Because of previous experience with indexing by streams, we decided to test the use of a separate table for each stream. I implemented the creation of new tables as they are encountered, adding events to each stream's tables and started working on updating the appropriate event after a detection occurs. Testing was quite sluggish, so will need to bug Brad about running Postgres on spectre instead of prophet.
I have concluded the hard investigation for my literature review, and am now focusing on including more details in my summaries and general polish to the writing.
I am also investigating Data Steam Mining after having a conversation with Sam Sarjent about the topic. I have arranged a meeting with Bernhard Pfahringer to discuss this area of research further, and see if it can be used for this project.
This week I shall conclude writing the literature review, and continue investigating data stream mining techniques for flow classification. Hopefully by the end of the week I shall be able to make an informed decision about which type of flow classifier would be practical and accurate enough to build an implementation of.
Continued work on the DPDK format this week. I ran into a few more issues with perf crashing the kernel, so upgraded one machine to jessie with the 3.16 kernel. So far this has been working well, it also appears developers have also added support for more CPU counters.
I've removed some extra header information from the dpdk header which mainly existed for rt capabilities. A discussion with Shane and Dan resulted in the proposal that rt should be removed from libtrace itself and become supported via a libtrace application. For now rt might be broken and rt support will be reworked once formats are working efficiently.

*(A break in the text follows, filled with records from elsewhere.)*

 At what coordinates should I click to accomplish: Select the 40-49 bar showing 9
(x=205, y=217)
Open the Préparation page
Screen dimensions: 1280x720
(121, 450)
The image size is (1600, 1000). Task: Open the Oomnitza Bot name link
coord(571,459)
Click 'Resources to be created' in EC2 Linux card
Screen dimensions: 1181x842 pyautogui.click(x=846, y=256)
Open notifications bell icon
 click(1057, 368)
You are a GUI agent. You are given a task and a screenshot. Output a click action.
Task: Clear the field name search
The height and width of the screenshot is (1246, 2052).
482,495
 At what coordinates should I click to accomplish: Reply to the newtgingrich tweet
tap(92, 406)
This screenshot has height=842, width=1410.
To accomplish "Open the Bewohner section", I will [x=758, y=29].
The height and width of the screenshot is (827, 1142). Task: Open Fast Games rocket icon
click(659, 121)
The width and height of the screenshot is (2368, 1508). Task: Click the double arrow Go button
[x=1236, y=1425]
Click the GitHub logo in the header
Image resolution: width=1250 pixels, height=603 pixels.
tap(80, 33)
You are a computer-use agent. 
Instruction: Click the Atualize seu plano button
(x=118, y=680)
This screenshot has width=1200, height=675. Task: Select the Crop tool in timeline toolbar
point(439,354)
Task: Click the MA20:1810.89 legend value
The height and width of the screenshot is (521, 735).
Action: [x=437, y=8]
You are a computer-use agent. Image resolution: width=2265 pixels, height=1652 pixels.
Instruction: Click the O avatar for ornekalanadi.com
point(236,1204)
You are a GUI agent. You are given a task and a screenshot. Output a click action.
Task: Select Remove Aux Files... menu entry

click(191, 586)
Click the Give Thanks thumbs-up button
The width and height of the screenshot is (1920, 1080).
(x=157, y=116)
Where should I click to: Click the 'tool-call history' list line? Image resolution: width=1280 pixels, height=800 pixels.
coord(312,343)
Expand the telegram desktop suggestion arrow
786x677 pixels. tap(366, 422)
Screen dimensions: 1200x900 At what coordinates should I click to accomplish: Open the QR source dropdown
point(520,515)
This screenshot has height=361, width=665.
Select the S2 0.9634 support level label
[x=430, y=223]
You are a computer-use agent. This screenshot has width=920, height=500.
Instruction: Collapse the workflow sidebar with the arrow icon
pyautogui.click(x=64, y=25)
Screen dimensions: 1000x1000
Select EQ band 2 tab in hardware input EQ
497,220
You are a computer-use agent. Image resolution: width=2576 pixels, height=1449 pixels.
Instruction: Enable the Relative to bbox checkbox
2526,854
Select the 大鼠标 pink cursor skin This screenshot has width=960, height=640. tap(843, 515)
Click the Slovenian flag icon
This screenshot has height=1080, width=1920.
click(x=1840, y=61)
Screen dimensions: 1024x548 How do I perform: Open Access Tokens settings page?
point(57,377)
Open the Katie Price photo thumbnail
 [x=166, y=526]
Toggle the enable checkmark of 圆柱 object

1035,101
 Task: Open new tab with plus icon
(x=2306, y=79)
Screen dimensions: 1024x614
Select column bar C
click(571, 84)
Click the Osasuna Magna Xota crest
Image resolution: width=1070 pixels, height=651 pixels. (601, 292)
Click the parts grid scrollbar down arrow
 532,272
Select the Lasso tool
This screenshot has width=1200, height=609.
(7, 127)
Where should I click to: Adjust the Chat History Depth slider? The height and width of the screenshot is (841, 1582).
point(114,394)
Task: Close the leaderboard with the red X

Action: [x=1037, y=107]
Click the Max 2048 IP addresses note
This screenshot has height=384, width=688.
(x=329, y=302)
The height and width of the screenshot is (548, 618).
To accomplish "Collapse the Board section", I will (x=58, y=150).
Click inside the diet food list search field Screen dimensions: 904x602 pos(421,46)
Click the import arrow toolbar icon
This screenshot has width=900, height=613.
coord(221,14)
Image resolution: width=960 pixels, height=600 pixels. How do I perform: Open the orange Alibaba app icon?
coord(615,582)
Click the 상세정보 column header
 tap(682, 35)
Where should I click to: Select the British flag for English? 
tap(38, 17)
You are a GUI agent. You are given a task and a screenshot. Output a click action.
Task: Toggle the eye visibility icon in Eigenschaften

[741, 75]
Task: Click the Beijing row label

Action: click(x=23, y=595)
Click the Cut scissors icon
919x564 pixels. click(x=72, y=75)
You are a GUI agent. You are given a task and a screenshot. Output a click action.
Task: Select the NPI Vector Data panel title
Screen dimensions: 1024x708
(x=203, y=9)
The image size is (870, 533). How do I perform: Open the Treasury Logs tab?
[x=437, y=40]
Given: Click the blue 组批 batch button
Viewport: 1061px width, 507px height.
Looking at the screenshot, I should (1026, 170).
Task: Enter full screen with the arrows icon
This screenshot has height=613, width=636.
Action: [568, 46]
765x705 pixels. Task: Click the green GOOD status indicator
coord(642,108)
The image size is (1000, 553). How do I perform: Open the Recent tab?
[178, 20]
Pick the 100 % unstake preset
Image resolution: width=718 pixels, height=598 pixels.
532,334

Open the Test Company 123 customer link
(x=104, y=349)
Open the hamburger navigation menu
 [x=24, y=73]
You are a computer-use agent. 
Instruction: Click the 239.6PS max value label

Most remaining performance issues left with the dpdk format code appear to be simply due to running to many instructions per packet in the libtrace library rather than an excessive number of cache/branch/tlb misses etc. I will continue to look at reducing this for now the easiest place to optimise this would be to reduce the number of calls to clock_gettime() to one per batch or less and essentially create fake timestamps. What we are currently doing --- calling clock_gettime() in a loop for a batch --- is not any better. Of course 1Gbit cards that support hardware timestamping of every packet will be able to get a more accurate timestamp, sadly no Intel 10Gbit cards support this currently.
The event and time based simulator of Doubletree and Traceroute was extended to cover sources windows of 1, 2, 10 and 100. These all performed well right down to 1. A sources window of one is different to no sources windows because each trace is processed one by one, whereas the later processes them all at the same time. It should also be noted that there is a delay before control information is sent making these two situations more different from each other in terms of total traffic.
Further work was carried out on the related work section of my thesis. This included load balancer turnover and structure as well as Doubletree and black hole analysis.